*** DATA SUPPLIED

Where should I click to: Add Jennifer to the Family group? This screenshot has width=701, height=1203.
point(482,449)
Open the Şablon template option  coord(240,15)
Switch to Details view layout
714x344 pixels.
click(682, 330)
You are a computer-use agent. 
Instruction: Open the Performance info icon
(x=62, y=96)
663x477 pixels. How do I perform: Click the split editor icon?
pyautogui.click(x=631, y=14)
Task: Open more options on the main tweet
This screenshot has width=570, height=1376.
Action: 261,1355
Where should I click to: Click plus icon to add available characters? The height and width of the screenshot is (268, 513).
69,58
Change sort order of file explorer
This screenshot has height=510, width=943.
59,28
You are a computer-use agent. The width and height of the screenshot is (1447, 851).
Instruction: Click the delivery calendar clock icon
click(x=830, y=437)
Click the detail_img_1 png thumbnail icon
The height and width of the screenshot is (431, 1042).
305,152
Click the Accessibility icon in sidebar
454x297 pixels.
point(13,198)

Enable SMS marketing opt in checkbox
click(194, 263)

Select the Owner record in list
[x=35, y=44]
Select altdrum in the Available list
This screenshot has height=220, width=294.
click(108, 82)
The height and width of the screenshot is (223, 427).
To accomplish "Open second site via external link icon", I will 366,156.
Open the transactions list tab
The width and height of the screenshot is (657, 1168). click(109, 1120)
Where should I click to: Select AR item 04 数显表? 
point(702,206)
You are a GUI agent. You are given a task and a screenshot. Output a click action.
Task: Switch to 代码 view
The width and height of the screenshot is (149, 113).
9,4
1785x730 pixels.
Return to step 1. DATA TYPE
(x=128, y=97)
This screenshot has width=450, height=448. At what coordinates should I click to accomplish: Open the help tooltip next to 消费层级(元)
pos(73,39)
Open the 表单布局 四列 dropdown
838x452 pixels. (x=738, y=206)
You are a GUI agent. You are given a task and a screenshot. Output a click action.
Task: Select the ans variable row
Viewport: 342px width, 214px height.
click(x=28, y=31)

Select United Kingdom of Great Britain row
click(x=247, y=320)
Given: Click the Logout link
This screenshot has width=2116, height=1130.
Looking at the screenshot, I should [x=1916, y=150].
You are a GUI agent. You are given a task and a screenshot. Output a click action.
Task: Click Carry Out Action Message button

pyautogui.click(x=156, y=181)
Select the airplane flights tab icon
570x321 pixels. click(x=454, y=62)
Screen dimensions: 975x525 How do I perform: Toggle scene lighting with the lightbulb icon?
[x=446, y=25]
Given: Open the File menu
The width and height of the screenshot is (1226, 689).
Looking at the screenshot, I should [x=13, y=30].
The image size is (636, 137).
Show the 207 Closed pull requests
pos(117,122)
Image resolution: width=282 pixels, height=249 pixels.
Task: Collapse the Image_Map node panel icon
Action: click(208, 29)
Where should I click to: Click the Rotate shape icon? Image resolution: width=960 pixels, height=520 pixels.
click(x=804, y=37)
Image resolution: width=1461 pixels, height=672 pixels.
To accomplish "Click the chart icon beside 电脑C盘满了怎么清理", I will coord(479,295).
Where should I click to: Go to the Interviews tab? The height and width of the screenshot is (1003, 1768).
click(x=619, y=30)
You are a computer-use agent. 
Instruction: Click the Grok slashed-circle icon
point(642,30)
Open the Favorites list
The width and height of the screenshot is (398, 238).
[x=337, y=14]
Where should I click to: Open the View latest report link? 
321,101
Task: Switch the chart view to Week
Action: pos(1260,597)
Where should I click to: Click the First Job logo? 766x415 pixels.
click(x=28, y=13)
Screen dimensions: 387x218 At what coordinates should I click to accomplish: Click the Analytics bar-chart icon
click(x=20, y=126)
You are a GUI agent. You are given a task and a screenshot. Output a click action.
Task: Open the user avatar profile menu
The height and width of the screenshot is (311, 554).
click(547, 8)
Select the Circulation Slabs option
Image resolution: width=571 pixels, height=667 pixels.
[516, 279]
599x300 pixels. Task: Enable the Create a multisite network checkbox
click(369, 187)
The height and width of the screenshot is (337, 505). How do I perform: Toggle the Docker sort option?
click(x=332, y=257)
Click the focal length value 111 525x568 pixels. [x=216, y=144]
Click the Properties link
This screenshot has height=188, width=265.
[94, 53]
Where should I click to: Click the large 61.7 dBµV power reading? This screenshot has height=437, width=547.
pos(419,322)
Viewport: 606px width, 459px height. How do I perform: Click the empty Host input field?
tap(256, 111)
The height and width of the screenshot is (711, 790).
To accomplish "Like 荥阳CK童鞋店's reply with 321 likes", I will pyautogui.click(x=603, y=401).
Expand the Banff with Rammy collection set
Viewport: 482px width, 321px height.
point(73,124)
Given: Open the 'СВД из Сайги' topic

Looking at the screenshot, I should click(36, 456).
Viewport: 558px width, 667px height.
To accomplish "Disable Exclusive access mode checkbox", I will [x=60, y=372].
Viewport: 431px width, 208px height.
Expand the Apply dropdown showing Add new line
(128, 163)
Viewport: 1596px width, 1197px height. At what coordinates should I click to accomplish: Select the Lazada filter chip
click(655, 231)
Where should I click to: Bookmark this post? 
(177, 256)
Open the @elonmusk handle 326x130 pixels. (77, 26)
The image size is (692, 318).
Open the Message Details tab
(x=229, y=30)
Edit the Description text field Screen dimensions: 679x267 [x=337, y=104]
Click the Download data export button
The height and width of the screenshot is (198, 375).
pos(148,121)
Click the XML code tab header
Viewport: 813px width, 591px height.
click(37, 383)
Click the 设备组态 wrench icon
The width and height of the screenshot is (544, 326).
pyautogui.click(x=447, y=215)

******

**SET PROBLEM**: Reproduce, word for word, the lines of the entries from the line with "Click the 设备组态 wrench icon" through the end of the entries.

**SOLUTION TO THE PROBLEM**:
Click the 设备组态 wrench icon
The width and height of the screenshot is (544, 326).
pyautogui.click(x=447, y=215)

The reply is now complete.